_EXERCISE DESCRIPTION_
Could you transcribe exactly the lines from the one containing "Task: Click the Fins de semana chevron arrows" through the last line of the records below, leaving out the pictures?

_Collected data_
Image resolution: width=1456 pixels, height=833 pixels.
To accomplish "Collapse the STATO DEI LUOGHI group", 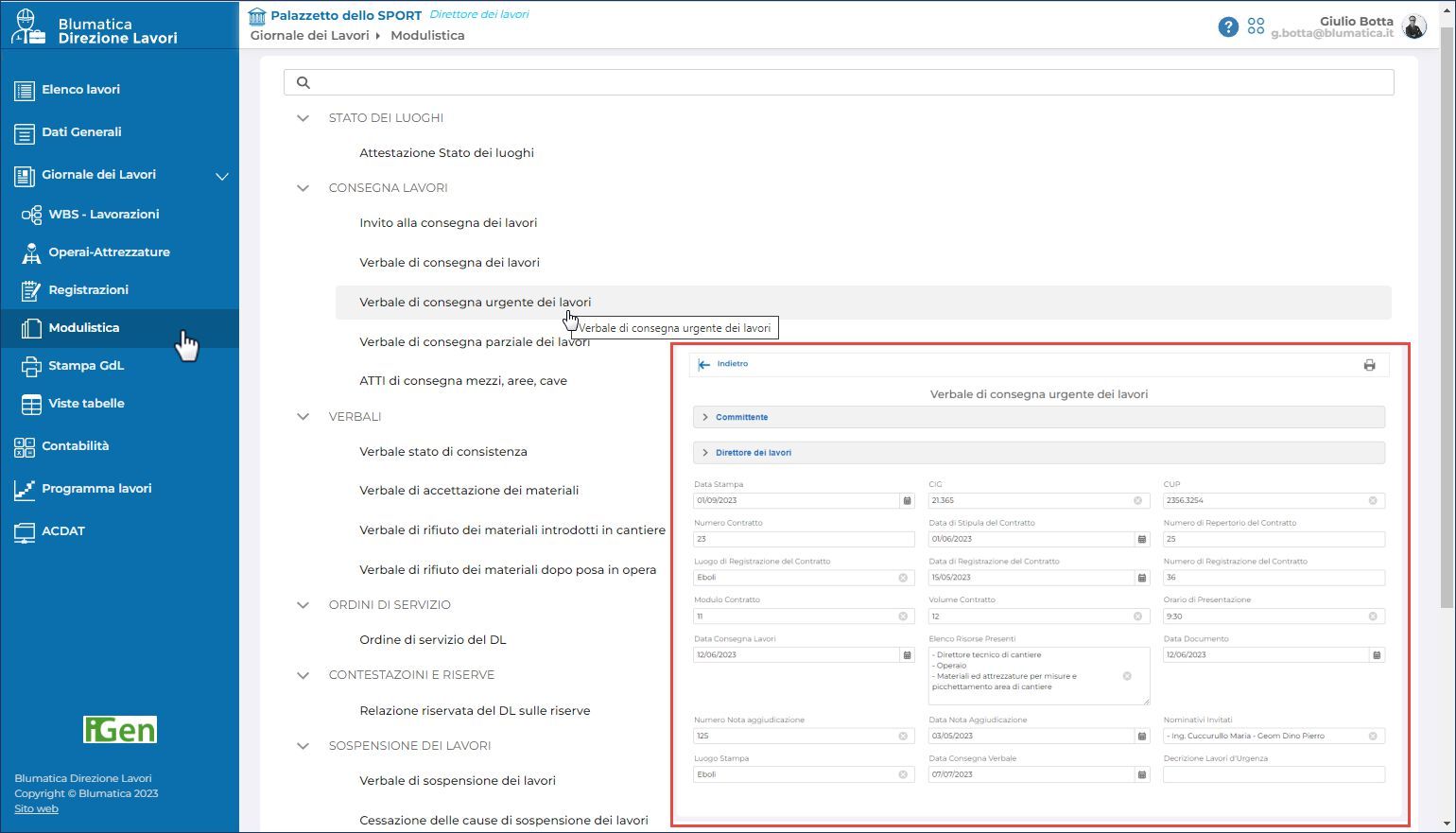I will tap(303, 118).
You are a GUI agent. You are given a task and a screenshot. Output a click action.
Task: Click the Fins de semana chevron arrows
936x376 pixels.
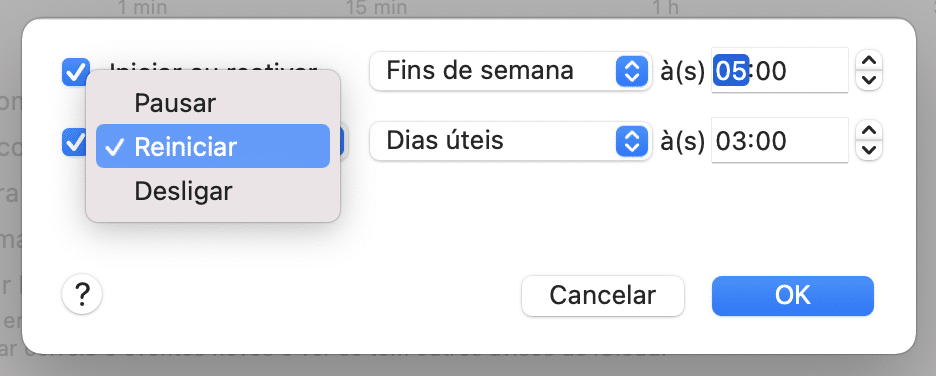(x=631, y=71)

_EXERCISE RESPONSE_
Task: Click the Fins de semana chevron arrows
936x376 pixels.
(x=631, y=71)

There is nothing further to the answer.